Select Page

Discover how K-MINE’s Kriging Neighbourhood Analysis (KNA) fine-tunes discretization, block size, and sample search to reduce conditional bias and deliver reliable block model estimates.

Video transcription

What KNA Does in K-MINE

Kriging Neighbourhood Analysis (KNA) in K-MINE is a targeted workflow that tunes key estimation parameters to minimize conditional bias and improve the accuracy of block model grades. By systematically testing discretization, block size, and the number and configuration of samples, KNA helps engineers select settings that deliver stable, defensible estimates for resource evaluation.

Prerequisites: Statistics, Anisotropy, and Variograms

Before running KNA, users complete a preliminary statistical review, map anisotropy, and build directional variogram models along the three axes of the search ellipsoid. These inputs define the spatial continuity that kriging will honor during estimation.

Discretization: Setting Virtual Blocks or Using an Existing Model

During discretization testing, users can choose an existing block model from the current project or specify virtual block dimensions along X, Y, and Z. Each block is uniformly subdivided into discretization points; the density of these points is varied to assess its effect on estimation stability and bias.

Optimization Metrics: Conditional Bias Measures

K-MINE evaluates candidate settings using conditional bias indicators—primarily the slope of regression (trend toward under/overestimation) and kriging efficiency (information gain vs. simple averaging). These metrics guide users to an optimal discretization density that balances accuracy with computational efficiency.

Block Size Optimization

After discretization is set, users test multiple block-size scenarios. K-MINE compares outcomes to identify the block dimensions that maintain representativity of geology and orebody geometry while preserving estimation precision.

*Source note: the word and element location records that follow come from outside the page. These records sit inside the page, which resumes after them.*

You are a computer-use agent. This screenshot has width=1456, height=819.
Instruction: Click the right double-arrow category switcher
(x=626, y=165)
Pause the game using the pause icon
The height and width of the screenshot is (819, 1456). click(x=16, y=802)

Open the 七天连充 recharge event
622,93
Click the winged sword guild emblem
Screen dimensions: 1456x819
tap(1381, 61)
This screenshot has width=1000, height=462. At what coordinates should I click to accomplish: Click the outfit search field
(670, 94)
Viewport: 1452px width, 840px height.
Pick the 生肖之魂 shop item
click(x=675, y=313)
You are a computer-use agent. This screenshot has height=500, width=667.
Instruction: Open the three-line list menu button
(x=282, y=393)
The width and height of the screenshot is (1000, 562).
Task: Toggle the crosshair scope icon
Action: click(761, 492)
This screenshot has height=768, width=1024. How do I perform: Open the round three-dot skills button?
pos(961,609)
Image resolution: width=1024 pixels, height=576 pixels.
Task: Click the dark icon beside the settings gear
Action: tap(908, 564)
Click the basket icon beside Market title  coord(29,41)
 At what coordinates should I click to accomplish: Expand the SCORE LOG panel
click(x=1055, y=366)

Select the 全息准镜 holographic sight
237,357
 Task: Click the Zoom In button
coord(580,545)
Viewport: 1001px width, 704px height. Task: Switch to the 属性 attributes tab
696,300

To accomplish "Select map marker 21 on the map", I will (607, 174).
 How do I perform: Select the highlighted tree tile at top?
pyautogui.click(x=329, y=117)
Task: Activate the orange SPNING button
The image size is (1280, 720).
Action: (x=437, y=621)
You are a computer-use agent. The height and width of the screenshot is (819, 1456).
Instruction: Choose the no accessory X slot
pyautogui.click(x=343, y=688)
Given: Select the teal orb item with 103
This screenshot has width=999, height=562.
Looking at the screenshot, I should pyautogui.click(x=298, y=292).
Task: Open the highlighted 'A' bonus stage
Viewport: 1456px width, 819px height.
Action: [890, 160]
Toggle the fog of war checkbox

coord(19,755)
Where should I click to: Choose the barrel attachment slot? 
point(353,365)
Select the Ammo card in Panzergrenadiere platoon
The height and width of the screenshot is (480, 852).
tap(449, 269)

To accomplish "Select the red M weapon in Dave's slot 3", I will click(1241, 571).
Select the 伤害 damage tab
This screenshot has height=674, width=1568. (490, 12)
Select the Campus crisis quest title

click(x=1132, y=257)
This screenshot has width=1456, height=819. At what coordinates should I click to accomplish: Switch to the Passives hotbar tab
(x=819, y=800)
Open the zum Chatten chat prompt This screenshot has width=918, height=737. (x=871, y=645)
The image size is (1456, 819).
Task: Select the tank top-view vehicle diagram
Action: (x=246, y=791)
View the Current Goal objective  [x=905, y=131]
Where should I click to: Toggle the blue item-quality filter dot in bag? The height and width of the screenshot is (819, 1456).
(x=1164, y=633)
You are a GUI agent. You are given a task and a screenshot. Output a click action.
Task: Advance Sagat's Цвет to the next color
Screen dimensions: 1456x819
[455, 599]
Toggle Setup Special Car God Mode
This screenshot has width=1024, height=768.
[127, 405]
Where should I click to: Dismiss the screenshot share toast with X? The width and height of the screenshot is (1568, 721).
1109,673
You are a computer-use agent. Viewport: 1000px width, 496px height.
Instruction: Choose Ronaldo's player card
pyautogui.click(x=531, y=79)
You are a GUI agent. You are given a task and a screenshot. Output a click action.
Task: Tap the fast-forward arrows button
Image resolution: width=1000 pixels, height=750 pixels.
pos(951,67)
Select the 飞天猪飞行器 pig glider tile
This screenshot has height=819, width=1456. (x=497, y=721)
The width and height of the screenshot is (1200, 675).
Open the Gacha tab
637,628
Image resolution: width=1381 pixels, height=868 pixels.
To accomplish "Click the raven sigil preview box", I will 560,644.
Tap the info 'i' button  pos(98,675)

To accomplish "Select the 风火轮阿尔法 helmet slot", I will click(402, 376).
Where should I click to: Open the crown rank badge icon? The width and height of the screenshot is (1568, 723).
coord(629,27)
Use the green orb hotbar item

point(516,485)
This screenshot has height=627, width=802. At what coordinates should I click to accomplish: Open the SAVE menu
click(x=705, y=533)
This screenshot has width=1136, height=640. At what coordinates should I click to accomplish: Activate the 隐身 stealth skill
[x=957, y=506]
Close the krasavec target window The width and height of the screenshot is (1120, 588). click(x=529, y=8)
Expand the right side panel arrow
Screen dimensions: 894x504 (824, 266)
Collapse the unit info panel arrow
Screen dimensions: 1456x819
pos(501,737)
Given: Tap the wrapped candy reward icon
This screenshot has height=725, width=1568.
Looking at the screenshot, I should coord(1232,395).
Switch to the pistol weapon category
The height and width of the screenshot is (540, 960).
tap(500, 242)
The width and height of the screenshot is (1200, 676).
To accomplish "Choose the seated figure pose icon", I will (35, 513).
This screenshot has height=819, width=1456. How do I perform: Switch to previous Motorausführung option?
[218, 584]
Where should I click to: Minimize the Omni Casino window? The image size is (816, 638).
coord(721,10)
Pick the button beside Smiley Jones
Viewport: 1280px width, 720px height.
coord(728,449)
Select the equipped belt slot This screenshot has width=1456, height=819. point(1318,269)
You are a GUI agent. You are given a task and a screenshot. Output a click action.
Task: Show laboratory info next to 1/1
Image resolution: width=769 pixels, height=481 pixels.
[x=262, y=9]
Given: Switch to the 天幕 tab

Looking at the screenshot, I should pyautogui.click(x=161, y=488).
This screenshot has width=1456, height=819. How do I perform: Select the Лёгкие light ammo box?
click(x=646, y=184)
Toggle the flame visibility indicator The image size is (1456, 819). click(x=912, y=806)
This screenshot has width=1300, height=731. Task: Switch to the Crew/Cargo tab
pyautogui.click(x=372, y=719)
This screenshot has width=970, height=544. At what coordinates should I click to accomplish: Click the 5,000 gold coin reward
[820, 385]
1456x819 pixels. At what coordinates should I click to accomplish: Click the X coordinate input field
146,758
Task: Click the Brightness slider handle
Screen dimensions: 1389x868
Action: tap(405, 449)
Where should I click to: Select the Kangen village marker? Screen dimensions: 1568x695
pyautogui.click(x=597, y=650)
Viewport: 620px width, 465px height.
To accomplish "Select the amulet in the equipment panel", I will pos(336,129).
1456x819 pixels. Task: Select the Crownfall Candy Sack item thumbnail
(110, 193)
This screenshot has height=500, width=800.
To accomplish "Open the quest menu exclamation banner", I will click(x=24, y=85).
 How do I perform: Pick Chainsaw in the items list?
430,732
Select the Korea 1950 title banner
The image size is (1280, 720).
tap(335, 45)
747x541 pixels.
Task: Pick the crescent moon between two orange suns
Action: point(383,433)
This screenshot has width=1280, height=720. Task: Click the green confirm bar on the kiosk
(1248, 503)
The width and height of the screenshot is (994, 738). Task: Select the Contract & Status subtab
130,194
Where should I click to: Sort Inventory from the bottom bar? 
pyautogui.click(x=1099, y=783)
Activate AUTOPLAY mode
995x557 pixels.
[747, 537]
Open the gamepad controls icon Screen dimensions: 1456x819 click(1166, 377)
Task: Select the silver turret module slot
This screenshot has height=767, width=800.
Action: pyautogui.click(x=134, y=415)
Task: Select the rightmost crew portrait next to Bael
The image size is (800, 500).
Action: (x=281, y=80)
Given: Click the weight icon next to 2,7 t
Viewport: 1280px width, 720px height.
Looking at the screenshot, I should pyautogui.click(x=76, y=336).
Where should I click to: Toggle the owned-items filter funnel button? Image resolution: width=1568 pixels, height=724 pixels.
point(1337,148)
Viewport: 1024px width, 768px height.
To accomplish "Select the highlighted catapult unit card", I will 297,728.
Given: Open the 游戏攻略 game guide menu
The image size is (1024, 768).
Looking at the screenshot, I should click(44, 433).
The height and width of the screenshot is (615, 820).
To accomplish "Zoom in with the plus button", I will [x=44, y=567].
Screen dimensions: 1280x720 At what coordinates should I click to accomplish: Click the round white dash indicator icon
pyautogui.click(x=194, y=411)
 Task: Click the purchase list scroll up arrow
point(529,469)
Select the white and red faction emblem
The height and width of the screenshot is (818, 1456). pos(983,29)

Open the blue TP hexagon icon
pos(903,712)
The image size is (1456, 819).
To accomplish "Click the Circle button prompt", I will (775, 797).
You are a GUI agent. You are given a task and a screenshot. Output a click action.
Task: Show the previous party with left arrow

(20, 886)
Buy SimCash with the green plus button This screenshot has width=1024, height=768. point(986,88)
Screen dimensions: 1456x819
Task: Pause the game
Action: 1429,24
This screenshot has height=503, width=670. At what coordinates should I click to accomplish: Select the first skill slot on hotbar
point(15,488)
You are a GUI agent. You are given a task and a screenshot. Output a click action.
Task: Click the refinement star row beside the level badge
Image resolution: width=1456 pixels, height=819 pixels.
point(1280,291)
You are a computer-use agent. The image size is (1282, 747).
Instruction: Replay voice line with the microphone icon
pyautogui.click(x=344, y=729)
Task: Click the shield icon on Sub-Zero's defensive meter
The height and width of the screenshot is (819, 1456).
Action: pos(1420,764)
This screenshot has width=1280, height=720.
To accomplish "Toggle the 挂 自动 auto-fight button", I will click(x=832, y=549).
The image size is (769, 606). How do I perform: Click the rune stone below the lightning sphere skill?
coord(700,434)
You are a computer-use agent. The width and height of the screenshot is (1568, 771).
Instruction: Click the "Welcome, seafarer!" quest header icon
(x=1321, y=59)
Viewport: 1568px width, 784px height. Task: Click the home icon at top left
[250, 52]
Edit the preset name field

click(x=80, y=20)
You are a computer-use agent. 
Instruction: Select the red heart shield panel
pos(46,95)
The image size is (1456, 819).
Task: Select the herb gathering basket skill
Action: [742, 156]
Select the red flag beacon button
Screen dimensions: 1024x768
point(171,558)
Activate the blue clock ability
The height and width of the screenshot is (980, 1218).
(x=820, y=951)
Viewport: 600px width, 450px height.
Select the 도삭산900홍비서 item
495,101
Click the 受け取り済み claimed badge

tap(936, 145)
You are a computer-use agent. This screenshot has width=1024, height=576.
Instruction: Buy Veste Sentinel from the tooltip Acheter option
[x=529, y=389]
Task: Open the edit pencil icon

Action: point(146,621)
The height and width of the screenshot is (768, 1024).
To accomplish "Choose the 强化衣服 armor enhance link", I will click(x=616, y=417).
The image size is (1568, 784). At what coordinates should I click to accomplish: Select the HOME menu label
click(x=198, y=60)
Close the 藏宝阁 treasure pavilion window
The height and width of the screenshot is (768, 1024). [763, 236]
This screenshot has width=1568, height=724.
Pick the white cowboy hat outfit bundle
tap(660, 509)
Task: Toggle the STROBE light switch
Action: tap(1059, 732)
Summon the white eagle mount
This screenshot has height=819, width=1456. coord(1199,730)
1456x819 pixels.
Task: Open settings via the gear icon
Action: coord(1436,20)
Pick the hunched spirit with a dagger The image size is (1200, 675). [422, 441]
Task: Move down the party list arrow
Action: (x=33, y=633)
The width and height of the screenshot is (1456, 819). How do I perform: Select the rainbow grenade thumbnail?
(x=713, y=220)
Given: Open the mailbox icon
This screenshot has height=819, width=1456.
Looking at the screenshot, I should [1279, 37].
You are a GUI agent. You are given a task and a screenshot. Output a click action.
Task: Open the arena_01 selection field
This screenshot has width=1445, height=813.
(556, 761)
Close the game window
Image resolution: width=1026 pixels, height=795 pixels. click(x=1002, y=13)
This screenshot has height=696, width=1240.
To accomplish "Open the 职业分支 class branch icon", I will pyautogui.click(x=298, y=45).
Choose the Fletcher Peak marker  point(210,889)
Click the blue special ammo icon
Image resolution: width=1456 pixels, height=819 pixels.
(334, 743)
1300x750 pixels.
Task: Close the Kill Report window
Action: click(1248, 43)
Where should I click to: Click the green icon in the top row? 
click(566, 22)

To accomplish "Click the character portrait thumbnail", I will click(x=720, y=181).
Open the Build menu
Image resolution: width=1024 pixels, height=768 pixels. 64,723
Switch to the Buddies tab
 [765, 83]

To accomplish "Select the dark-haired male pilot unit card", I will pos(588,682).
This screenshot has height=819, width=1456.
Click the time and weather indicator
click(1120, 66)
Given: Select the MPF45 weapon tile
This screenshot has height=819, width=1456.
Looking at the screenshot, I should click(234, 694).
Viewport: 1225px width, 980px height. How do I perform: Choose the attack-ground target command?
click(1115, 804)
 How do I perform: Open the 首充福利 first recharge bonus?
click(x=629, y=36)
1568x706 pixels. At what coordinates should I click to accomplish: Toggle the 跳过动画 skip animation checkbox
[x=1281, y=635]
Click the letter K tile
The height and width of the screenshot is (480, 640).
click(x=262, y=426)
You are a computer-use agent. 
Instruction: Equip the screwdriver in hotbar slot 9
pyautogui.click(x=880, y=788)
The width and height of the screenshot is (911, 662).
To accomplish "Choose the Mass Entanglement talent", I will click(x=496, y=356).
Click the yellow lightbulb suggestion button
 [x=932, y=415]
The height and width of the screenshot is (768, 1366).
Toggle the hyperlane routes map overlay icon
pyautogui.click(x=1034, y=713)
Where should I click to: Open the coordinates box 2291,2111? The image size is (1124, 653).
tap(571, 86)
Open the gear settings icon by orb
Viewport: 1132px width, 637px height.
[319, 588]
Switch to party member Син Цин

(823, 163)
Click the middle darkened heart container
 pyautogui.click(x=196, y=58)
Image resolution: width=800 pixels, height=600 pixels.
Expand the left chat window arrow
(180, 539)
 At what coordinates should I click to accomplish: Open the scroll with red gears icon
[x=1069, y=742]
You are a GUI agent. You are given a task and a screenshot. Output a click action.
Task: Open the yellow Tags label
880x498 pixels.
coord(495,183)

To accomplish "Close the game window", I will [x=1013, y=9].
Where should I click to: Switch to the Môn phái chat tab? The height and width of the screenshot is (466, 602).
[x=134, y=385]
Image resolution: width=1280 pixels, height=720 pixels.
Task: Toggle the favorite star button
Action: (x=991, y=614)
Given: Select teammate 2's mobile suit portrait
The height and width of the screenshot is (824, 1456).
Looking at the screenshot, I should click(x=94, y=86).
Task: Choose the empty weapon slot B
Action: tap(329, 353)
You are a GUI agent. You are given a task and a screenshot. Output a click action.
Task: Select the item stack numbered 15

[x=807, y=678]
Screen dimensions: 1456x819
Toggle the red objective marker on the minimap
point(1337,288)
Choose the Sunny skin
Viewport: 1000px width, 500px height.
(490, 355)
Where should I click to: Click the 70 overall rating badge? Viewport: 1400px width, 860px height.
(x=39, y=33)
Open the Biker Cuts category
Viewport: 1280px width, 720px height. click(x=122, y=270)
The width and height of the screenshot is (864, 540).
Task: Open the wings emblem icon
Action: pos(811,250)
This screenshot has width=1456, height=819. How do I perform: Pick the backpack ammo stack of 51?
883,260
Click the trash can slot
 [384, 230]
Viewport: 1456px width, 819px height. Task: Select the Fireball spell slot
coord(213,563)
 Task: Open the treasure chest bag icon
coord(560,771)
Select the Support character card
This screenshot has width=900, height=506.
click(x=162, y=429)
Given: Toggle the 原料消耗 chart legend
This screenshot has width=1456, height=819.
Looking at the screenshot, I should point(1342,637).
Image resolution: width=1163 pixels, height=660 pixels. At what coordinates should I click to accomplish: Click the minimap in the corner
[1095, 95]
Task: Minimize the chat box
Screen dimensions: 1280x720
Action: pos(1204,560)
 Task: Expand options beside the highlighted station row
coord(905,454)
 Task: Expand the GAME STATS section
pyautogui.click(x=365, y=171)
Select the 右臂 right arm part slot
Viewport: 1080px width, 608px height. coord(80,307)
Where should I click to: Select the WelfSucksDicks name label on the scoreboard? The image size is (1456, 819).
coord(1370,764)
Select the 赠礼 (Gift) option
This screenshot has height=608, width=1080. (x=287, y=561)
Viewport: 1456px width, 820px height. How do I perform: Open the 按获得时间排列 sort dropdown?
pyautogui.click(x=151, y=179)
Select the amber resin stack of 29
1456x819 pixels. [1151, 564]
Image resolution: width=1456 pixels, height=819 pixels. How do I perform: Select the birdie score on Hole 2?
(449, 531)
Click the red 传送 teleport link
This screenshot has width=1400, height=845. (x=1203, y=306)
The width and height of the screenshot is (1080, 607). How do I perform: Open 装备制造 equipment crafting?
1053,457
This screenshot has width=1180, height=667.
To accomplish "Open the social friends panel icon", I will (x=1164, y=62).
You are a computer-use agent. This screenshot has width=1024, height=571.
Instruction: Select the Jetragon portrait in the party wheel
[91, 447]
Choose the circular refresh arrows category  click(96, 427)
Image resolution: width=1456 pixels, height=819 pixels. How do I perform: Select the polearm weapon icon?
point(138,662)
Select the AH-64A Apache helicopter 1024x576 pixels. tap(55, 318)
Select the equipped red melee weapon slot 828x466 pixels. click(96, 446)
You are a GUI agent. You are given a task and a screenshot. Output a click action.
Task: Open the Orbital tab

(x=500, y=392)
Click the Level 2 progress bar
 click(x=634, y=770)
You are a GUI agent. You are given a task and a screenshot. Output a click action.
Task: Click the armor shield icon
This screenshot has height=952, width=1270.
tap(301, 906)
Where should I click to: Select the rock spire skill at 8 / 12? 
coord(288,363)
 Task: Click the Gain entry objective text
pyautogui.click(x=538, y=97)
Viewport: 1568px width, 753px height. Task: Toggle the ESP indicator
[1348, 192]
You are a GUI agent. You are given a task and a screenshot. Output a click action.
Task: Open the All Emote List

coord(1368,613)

Sample Search Strategy and Negative Weights Control

Next, K-MINE analyzes the number of samples, their search distances, and neighborhood configuration. Users can constrain or filter negative weights to prevent instability in estimates. Adjusting these parameters directly influences conditional bias measures and helps achieve a well-behaved slope of regression and robust kriging efficiency.

Supported Kriging Methods

K-MINE supports Simple Kriging (SK), Ordinary Kriging (OK), Kriging with External Drift (KED), Cokriging, and other variants. Regardless of method, KNA determines how many samples to include, how far to search in each direction of the anisotropy ellipsoid, and how to weight neighbors appropriately.

Final Outcome: Defensible, Realistic Estimates

The KNA process delivers a set of optimized estimation parameters—discretization density, block size, sample count, search radii, and weighting controls—that reduce conditional bias and produce geologically realistic block model grades ready for reporting and design.